(Data for the task Opens)

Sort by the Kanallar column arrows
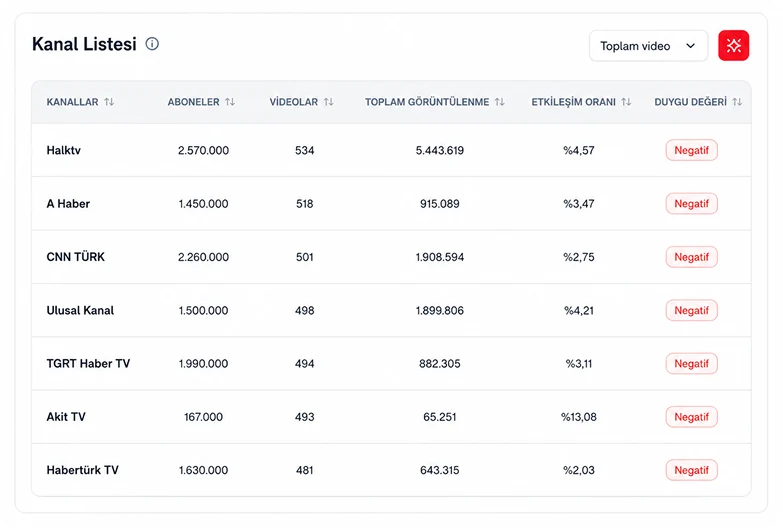783x528 pixels. pos(109,102)
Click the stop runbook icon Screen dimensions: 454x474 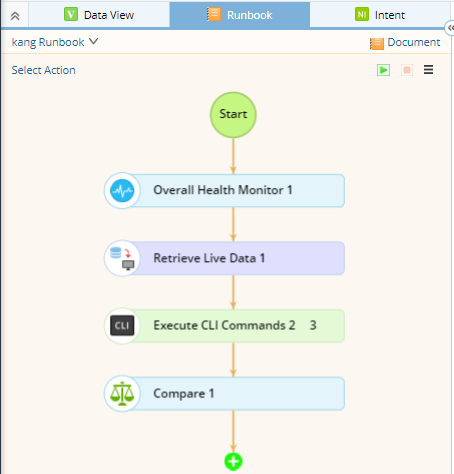point(407,70)
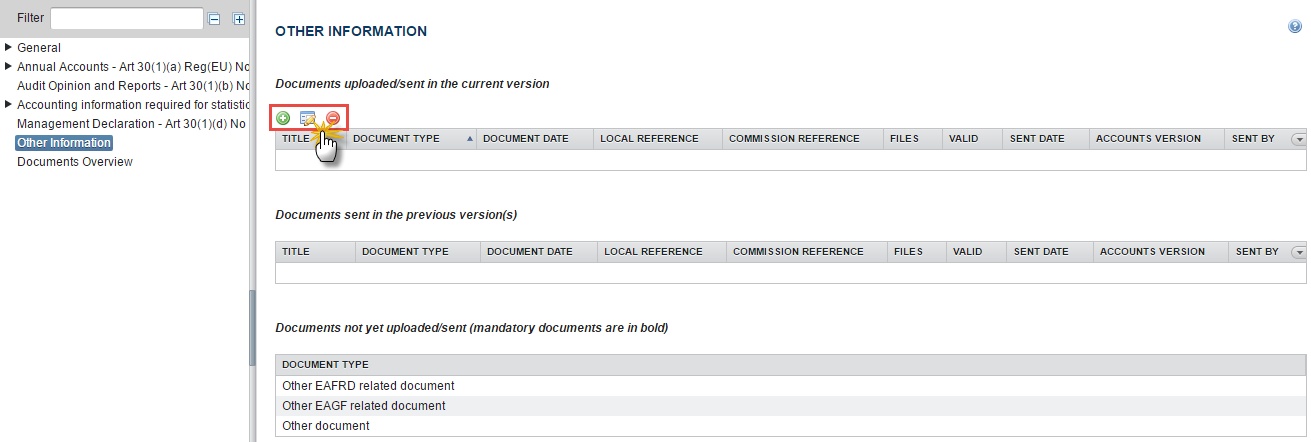Open the help question mark icon
This screenshot has height=442, width=1311.
click(1295, 28)
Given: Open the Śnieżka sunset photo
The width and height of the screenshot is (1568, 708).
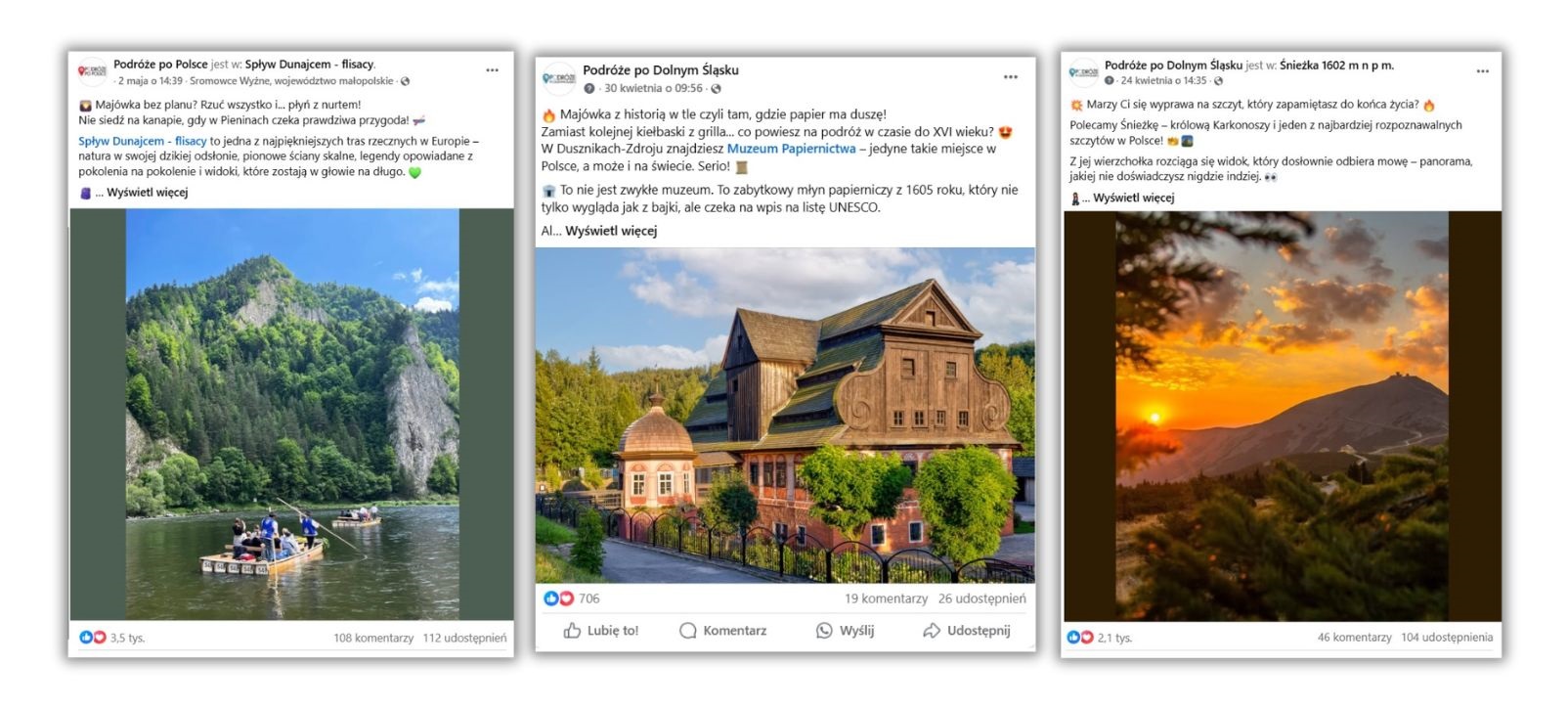Looking at the screenshot, I should 1282,416.

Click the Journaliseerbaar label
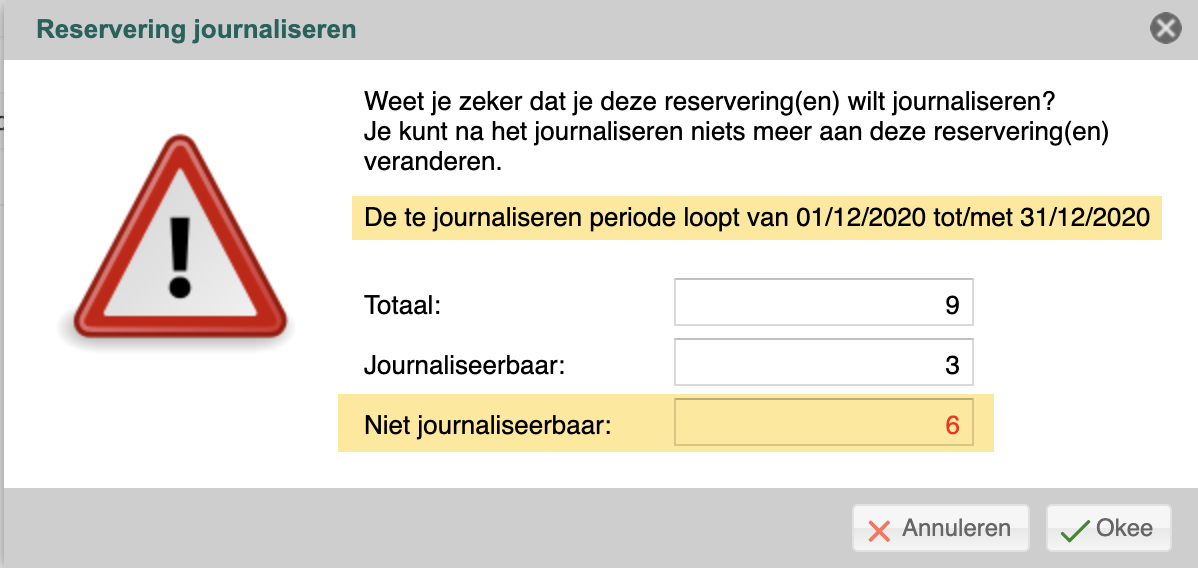(x=464, y=366)
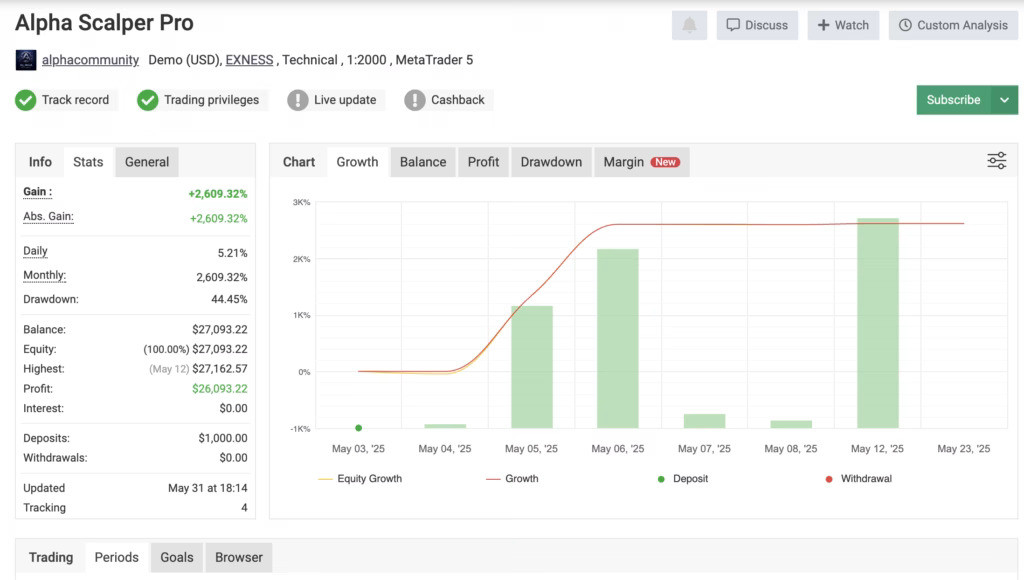Click the Discuss button
The width and height of the screenshot is (1024, 580).
(757, 25)
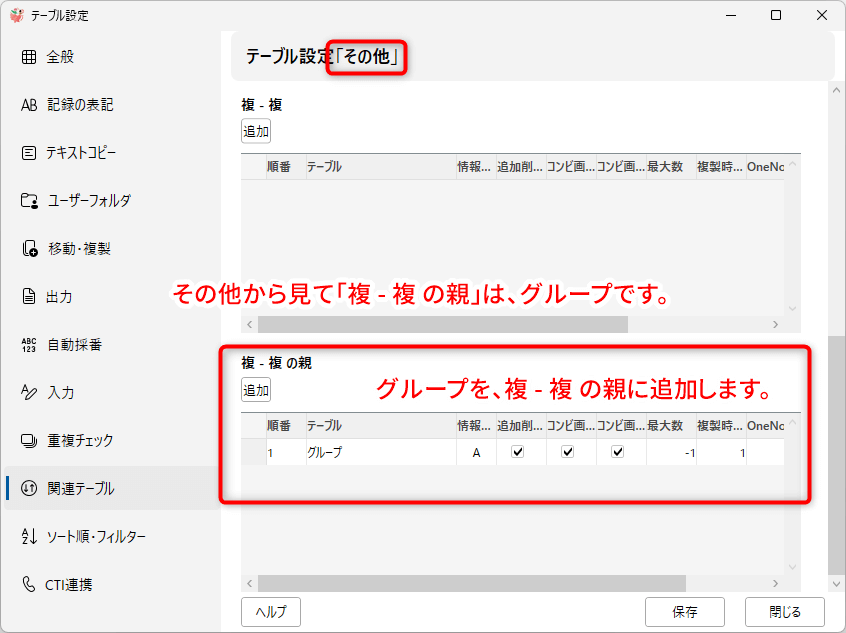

(Data for the task Closes)

**Exercise instructions**
Return, exactly as they appear, the lines from the line containing "Given: Open the Śnieżka sunset photo" through the end of the records above, both ends included, without pictures.

**Written answer**
Given: Open the Śnieżka sunset photo
The width and height of the screenshot is (1568, 708).
Looking at the screenshot, I should 1282,416.

Click the Journaliseerbaar label
(x=464, y=366)
Click the Discuss button
The width and height of the screenshot is (1024, 580).
(757, 25)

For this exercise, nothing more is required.